The Character of El Demonio smiling after chasing away a group of shepherds in La Gran Pastorela, orLos Pastores (The Shepherds), a holiday play performed by the Jarales Choir Group for the Our Living Hispanic Heritage Project of the Museum of New Mexico, circa 1980 (photo by Mark Nohl, courtesy Moifa Archives)

Finally, the curators introduce visitors to contemporary New Mexicans inheriting, practicing, and innovating the traditions of this place. Bands such as Lone Piñon and solo artists such as Lara Manzanares are making the genre accessible to a younger generation. These musicians — armed with their ancestral knowledge and a reinvigorated public— are bringing New Mexican music into the foreground again.
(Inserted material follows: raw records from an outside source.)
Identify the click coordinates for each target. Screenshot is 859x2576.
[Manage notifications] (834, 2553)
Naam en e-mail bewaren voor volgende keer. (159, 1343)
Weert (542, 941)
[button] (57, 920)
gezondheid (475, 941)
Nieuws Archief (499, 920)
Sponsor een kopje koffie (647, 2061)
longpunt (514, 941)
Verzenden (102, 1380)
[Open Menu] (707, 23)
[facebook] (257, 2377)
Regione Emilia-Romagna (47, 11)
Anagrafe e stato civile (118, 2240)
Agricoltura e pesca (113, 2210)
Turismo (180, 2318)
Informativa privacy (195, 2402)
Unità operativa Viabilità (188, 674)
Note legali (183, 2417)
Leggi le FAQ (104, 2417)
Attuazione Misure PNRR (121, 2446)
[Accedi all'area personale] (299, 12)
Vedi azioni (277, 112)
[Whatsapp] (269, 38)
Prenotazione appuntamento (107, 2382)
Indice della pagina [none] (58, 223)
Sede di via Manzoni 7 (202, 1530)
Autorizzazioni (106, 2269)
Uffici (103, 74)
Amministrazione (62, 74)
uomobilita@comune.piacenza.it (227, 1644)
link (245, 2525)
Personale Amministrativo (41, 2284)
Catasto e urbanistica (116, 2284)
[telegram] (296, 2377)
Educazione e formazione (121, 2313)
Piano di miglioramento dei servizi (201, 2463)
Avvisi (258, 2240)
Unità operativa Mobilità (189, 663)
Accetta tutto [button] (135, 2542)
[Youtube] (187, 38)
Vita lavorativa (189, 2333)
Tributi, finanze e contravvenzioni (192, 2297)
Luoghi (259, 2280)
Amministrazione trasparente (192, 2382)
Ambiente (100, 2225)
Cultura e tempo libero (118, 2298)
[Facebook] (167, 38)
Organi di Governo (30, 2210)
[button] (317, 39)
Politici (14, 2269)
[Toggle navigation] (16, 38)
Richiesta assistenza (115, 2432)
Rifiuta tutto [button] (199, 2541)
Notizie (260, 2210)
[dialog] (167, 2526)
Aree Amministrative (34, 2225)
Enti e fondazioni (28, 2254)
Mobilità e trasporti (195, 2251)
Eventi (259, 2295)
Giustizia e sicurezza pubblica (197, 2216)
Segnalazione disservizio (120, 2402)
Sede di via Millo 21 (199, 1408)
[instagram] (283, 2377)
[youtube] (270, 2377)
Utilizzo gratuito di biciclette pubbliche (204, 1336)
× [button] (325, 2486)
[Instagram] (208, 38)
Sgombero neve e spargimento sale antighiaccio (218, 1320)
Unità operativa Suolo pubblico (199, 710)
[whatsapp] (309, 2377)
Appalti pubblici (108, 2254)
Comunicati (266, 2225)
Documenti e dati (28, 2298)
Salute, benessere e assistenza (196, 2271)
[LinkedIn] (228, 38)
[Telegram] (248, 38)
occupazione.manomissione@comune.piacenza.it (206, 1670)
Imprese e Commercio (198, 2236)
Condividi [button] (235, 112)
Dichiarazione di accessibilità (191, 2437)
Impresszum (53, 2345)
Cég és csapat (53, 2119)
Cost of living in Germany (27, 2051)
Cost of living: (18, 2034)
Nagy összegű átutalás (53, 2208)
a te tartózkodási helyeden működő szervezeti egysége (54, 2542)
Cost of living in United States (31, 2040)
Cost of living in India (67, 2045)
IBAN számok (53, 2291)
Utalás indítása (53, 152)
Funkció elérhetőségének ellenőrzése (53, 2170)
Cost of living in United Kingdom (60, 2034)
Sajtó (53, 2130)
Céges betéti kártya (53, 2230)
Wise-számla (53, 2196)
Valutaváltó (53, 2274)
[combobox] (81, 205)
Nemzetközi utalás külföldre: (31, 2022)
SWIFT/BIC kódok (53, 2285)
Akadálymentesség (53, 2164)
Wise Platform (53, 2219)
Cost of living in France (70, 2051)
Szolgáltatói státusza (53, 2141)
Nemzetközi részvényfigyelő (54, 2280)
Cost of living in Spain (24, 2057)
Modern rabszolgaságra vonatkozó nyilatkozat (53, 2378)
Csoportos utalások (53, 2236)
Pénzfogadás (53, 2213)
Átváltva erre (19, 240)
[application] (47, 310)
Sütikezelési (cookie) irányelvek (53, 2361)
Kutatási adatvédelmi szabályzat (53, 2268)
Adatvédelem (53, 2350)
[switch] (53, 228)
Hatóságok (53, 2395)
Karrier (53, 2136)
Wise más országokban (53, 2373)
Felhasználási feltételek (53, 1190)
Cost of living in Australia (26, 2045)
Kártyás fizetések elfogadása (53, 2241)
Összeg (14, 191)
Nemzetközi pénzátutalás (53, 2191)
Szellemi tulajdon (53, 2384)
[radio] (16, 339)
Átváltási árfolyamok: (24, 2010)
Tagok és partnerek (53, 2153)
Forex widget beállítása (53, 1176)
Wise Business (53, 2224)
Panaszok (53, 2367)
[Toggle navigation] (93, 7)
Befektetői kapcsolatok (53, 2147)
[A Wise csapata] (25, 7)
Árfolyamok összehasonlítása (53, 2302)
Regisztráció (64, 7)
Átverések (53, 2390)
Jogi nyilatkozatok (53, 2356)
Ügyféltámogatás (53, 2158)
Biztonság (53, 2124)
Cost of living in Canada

A particularly poignant video in the exhibition shows two members of Lone Piñon playing with and learning from Antonia Apodaca, the so-called “Queen of the Accordion.”

Los Comanches, Ranchos de Taos, New Mexico, New Year’s Day, 2019. (Courtesy library and archives, Museum of International Folk Art)

Música Buena indeed educates non-New Mexicans about local music, art, and culture, but for Chavez, the biggest impact is within the Hispano community. For many locals, seeing photographs of family members, listening to familiar songs, and feeling personal connections with performers all create a distinctive sense of community within the museum space. “On the exhibition’s opening day there was an older woman watching a video and smiling. She came up to me and said, ‘my mother used to sing that song to me every day when I was a little girl.’ When I see that type of joy on someone, and know I’ve really touched them, it’s incredibly special.”